WORK REQUIRED:
Which of the lines in the listing that follows hold "agent"? Pull each one out.

PROVIDED MATERIAL:
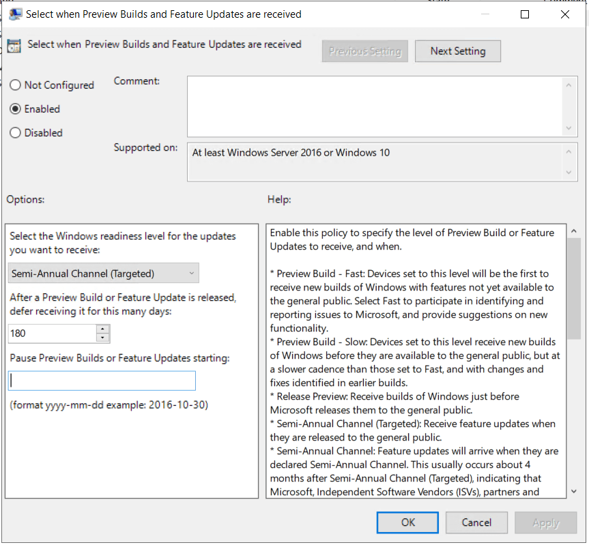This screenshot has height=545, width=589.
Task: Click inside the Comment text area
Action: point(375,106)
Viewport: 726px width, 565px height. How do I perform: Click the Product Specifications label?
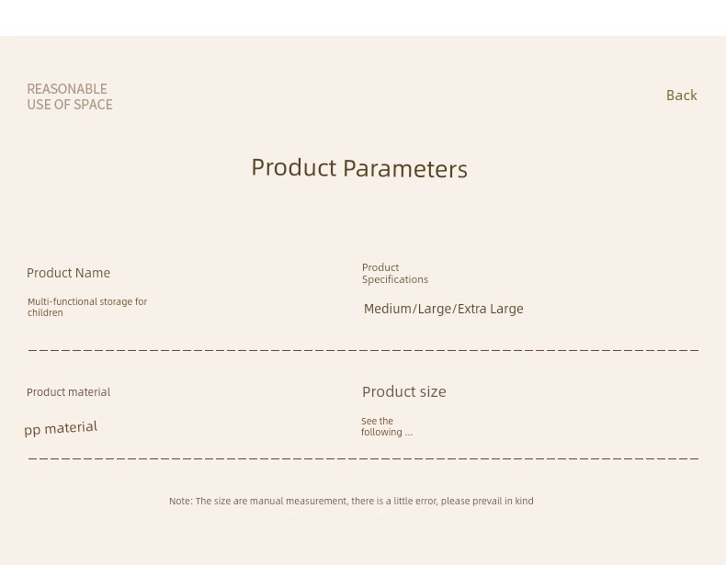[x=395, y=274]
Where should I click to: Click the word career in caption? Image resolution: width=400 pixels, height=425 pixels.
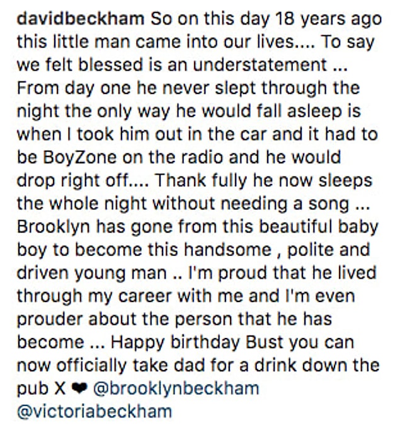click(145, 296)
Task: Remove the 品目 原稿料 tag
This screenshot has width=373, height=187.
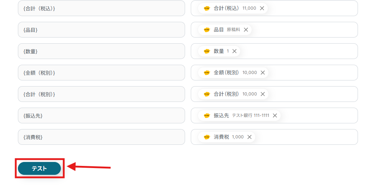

==

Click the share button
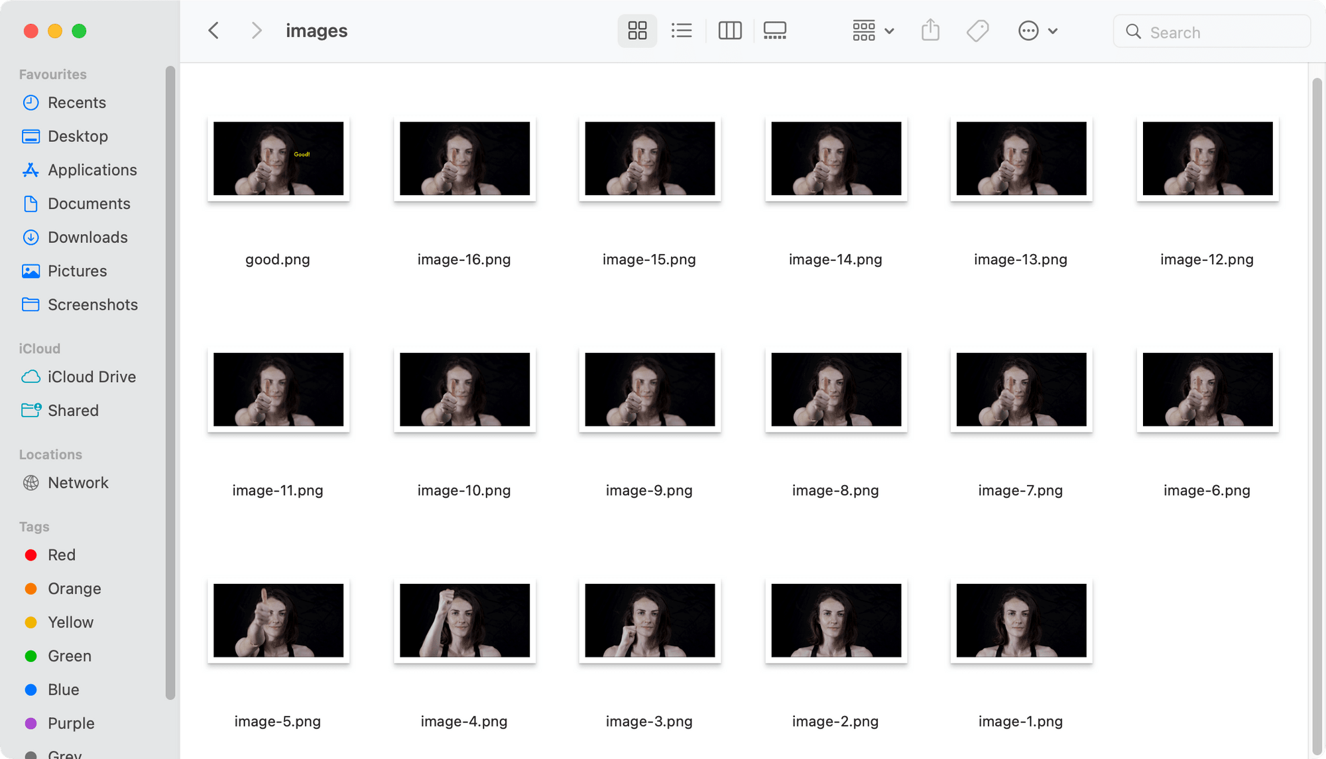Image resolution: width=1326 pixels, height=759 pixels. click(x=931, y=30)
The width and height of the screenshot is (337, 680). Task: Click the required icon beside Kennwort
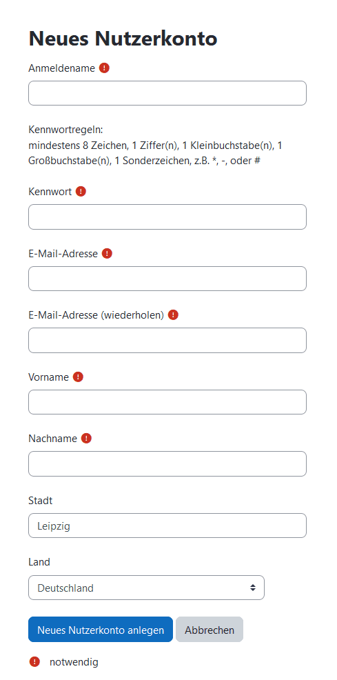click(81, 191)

...

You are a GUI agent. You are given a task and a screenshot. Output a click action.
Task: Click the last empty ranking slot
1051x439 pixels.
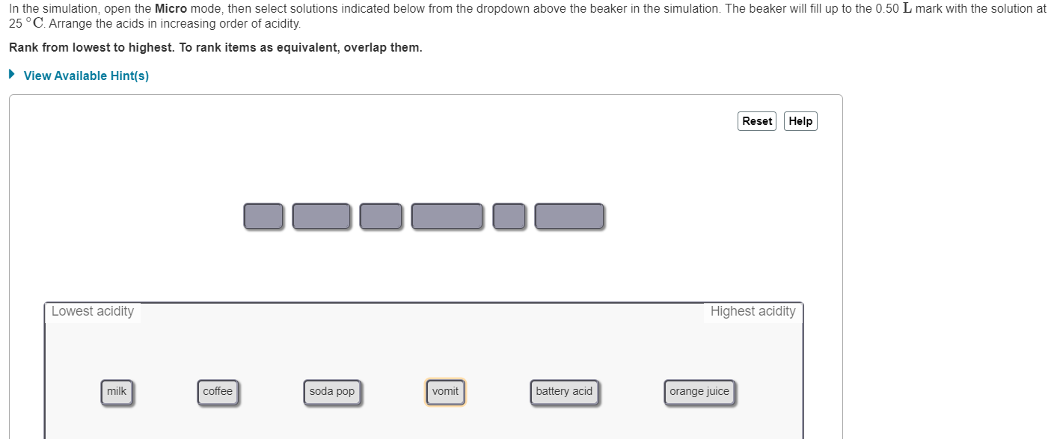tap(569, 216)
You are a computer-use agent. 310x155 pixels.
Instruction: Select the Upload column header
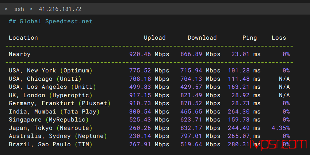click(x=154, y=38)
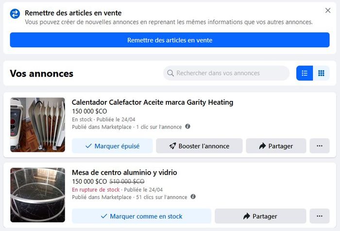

EXERCISE ANSWER:
You are a GUI agent. You are given a task and a screenshot. Output a click action.
You are a computer-use agent. 310x155 pixels.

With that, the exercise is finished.